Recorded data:
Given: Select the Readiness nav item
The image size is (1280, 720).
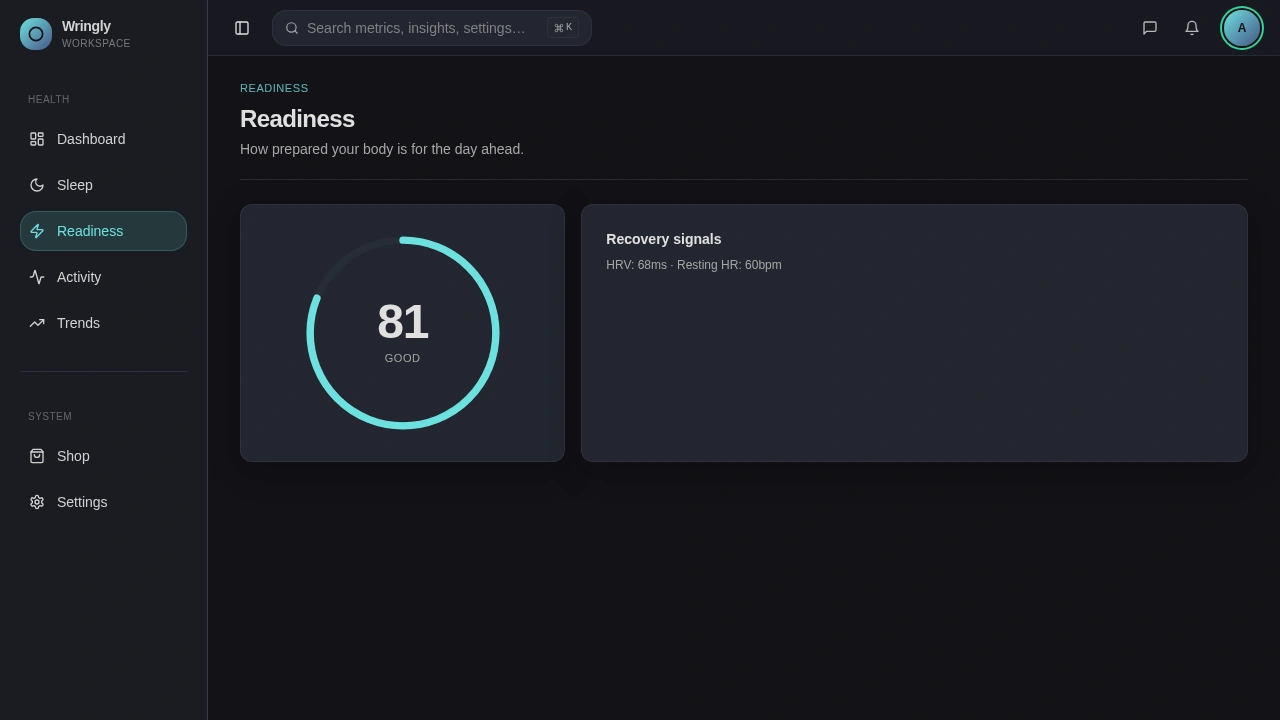Looking at the screenshot, I should (x=90, y=231).
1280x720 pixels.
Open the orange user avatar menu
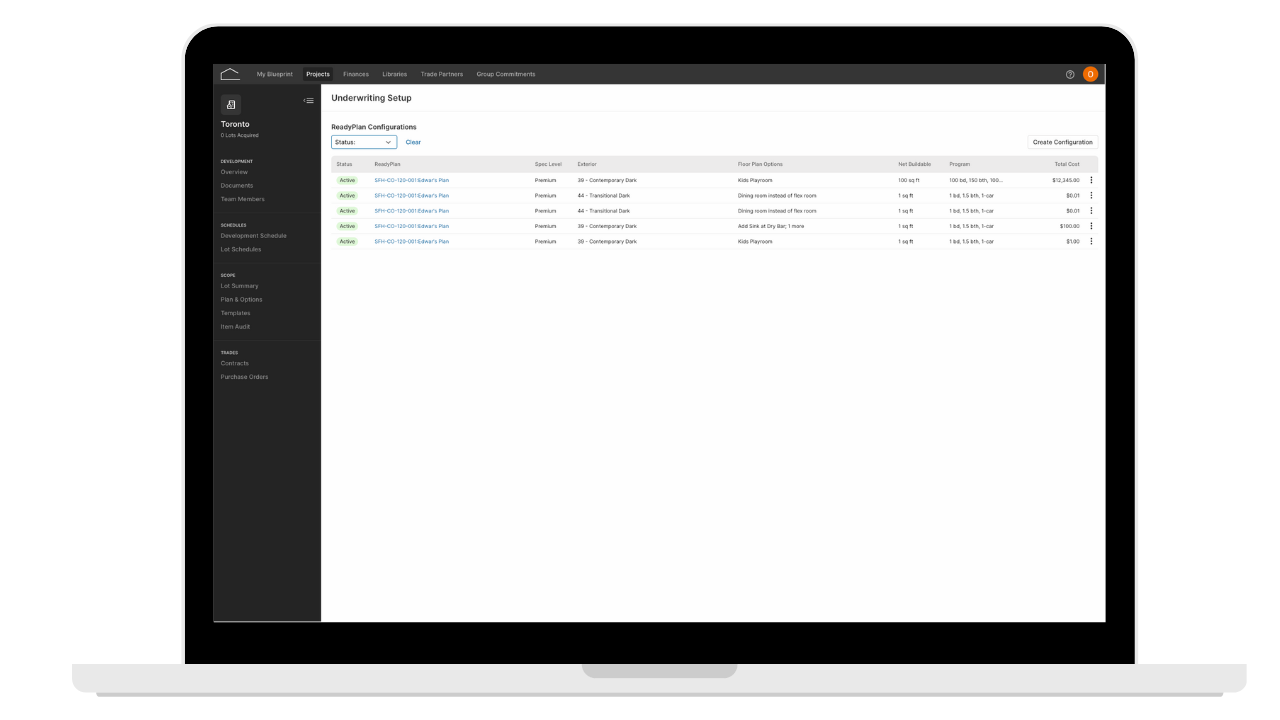click(x=1090, y=74)
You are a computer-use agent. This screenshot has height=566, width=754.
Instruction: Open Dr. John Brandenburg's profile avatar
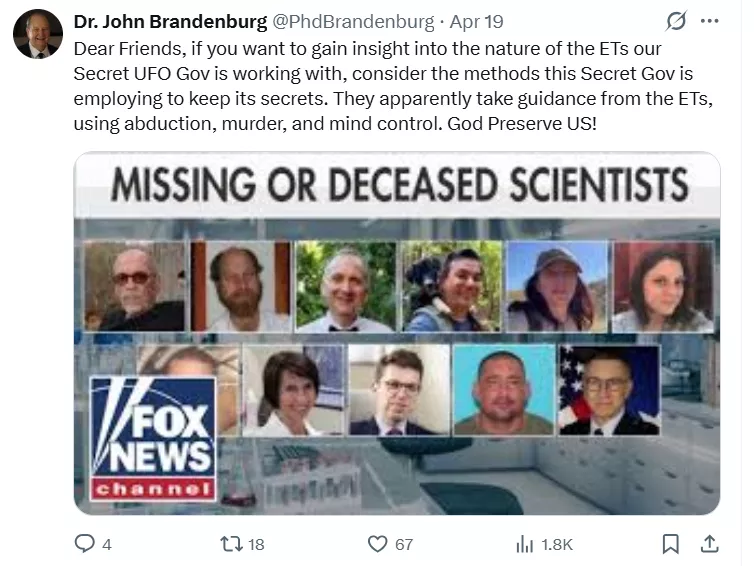[x=38, y=34]
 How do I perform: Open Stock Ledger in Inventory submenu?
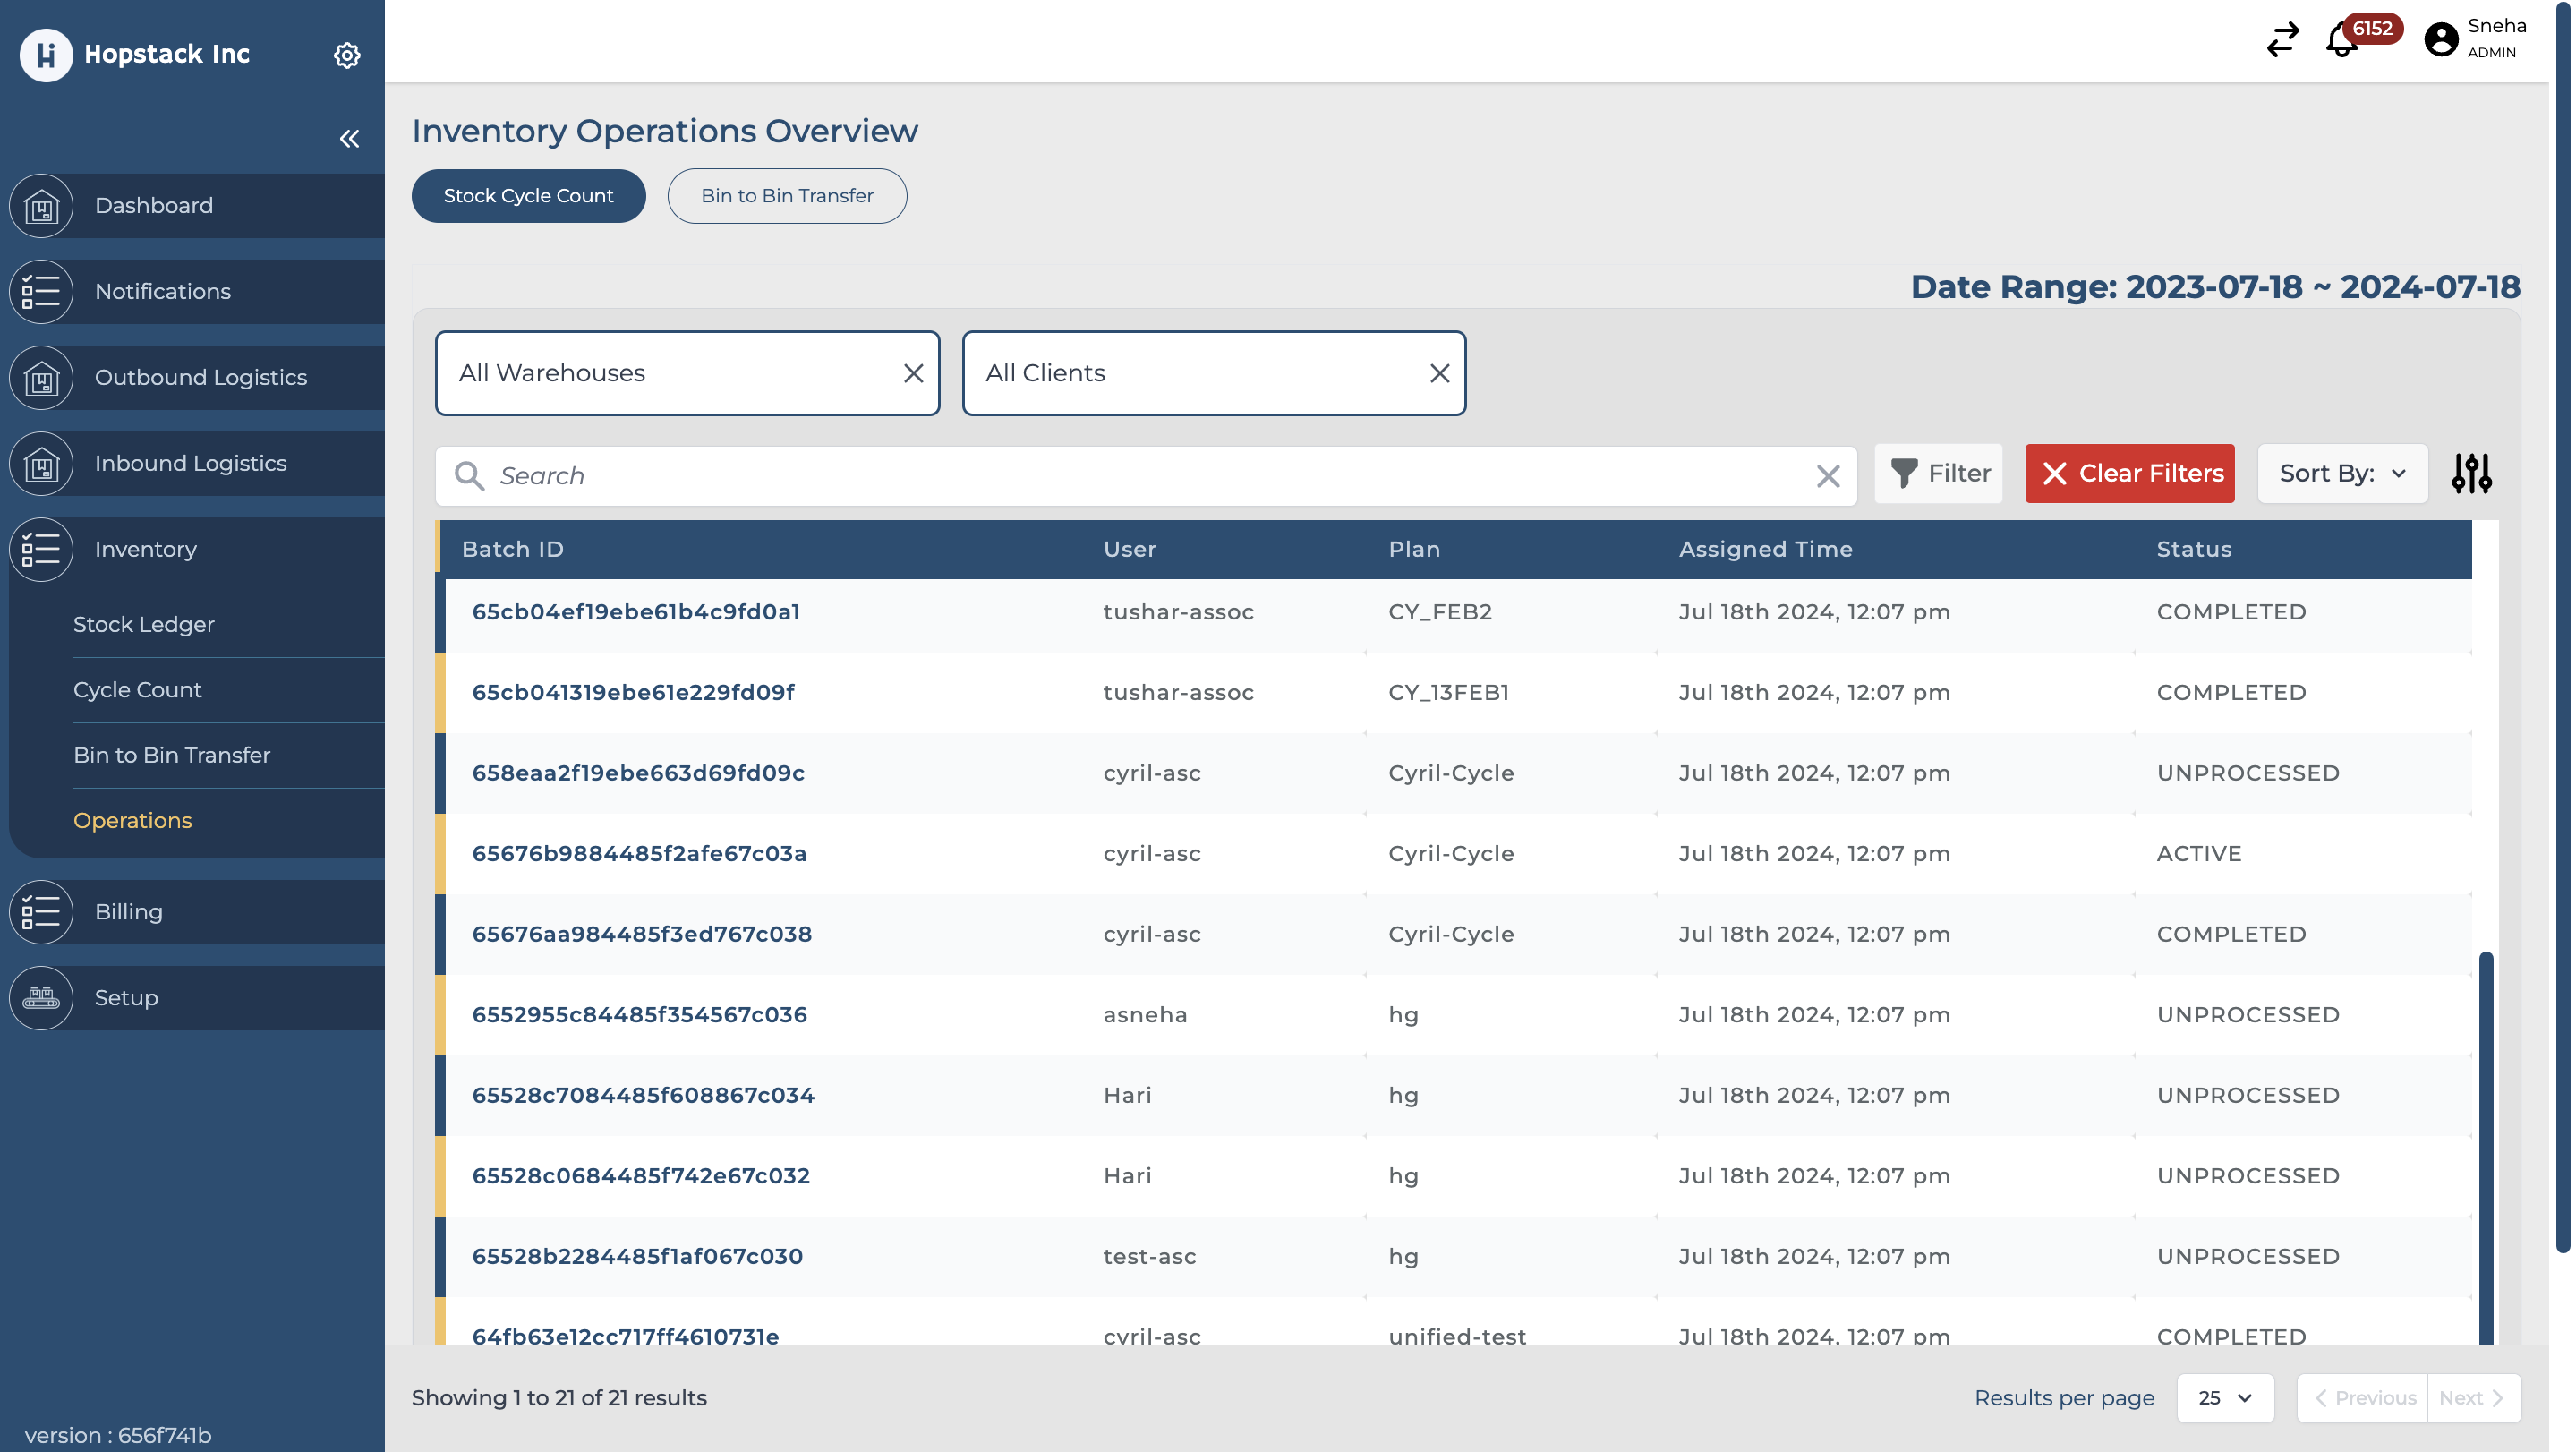point(143,624)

Problem details —
Count the lines of the material above that contain the word "Open", and give only the number.

Problem solution —
3